Nothing in the entries may be altered; copy them in full.
+++ DATASET EXCERPTS +++
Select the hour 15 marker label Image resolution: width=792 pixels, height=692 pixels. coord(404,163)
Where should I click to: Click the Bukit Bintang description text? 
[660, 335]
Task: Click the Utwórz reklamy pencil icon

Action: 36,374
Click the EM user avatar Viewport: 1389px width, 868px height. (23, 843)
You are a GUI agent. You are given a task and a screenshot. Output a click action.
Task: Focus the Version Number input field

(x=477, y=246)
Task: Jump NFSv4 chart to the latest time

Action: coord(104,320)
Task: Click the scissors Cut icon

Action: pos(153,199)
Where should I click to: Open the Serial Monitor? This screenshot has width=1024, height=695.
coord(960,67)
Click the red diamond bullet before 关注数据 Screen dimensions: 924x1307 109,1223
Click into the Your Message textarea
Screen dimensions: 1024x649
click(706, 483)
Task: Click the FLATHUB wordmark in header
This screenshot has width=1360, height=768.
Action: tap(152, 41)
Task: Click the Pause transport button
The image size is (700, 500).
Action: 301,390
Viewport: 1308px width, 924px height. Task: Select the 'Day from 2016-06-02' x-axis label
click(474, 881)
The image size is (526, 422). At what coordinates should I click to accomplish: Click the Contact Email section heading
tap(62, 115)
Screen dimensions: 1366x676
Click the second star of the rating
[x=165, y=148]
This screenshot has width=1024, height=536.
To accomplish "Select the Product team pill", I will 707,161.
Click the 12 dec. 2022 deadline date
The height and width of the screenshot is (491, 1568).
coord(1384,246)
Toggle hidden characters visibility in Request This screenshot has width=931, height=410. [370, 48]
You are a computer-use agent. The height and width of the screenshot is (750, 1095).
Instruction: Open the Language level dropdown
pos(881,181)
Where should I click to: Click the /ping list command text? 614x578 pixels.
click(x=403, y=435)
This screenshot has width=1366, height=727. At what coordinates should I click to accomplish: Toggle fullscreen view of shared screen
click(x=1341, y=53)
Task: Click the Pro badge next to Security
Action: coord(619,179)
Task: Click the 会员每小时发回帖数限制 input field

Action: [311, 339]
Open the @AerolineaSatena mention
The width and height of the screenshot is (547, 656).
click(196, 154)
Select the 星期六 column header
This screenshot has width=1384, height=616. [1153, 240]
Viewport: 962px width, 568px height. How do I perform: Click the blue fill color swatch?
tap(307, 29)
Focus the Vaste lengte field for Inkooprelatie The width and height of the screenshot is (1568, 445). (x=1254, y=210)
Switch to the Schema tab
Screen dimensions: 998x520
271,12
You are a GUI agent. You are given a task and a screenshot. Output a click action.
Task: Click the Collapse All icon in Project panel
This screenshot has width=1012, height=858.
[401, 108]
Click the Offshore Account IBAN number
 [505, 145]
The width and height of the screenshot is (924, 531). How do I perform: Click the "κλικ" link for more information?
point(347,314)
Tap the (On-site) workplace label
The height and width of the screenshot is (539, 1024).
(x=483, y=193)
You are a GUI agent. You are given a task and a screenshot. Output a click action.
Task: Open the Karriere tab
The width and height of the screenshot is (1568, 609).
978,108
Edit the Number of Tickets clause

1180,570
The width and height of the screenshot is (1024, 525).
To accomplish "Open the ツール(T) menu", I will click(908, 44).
+++
→ OUTPUT BELOW
Select the hour 15 marker label Image resolution: width=792 pixels, height=692 pixels. coord(404,163)
Where should I click to: Click the Bukit Bintang description text? 
[660, 335]
Task: Click the Utwórz reklamy pencil icon

Action: 36,374
Click the EM user avatar Viewport: 1389px width, 868px height. (23, 843)
You are a GUI agent. You are given a task and a screenshot. Output a click action.
Task: Focus the Version Number input field

(x=477, y=246)
Task: Jump NFSv4 chart to the latest time

Action: coord(104,320)
Task: Click the scissors Cut icon

Action: pos(153,199)
Where should I click to: Open the Serial Monitor? This screenshot has width=1024, height=695.
coord(960,67)
Click the red diamond bullet before 关注数据 Screen dimensions: 924x1307 109,1223
Click into the Your Message textarea
Screen dimensions: 1024x649
click(706, 483)
Task: Click the FLATHUB wordmark in header
This screenshot has width=1360, height=768.
Action: tap(152, 41)
Task: Click the Pause transport button
The image size is (700, 500).
Action: 301,390
Viewport: 1308px width, 924px height. Task: Select the 'Day from 2016-06-02' x-axis label
click(474, 881)
The image size is (526, 422). At what coordinates should I click to accomplish: Click the Contact Email section heading
tap(62, 115)
Screen dimensions: 1366x676
Click the second star of the rating
[x=165, y=148]
This screenshot has width=1024, height=536.
To accomplish "Select the Product team pill", I will 707,161.
Click the 12 dec. 2022 deadline date
The height and width of the screenshot is (491, 1568).
coord(1384,246)
Toggle hidden characters visibility in Request This screenshot has width=931, height=410. [370, 48]
You are a computer-use agent. The height and width of the screenshot is (750, 1095).
Instruction: Open the Language level dropdown
pos(881,181)
Where should I click to: Click the /ping list command text? 614x578 pixels.
click(x=403, y=435)
This screenshot has width=1366, height=727. At what coordinates should I click to accomplish: Toggle fullscreen view of shared screen
click(x=1341, y=53)
Task: Click the Pro badge next to Security
Action: coord(619,179)
Task: Click the 会员每小时发回帖数限制 input field

Action: [311, 339]
Open the @AerolineaSatena mention
The width and height of the screenshot is (547, 656).
click(196, 154)
Select the 星期六 column header
This screenshot has width=1384, height=616. [1153, 240]
Viewport: 962px width, 568px height. How do I perform: Click the blue fill color swatch?
tap(307, 29)
Focus the Vaste lengte field for Inkooprelatie The width and height of the screenshot is (1568, 445). (x=1254, y=210)
Switch to the Schema tab
Screen dimensions: 998x520
271,12
You are a GUI agent. You are given a task and a screenshot. Output a click action.
Task: Click the Collapse All icon in Project panel
This screenshot has width=1012, height=858.
[401, 108]
Click the Offshore Account IBAN number
 [505, 145]
The width and height of the screenshot is (924, 531). How do I perform: Click the "κλικ" link for more information?
point(347,314)
Tap the (On-site) workplace label
The height and width of the screenshot is (539, 1024).
(x=483, y=193)
You are a GUI agent. You are given a task and a screenshot. Output a click action.
Task: Open the Karriere tab
The width and height of the screenshot is (1568, 609).
978,108
Edit the Number of Tickets clause

1180,570
The width and height of the screenshot is (1024, 525).
To accomplish "Open the ツール(T) menu", I will click(908, 44).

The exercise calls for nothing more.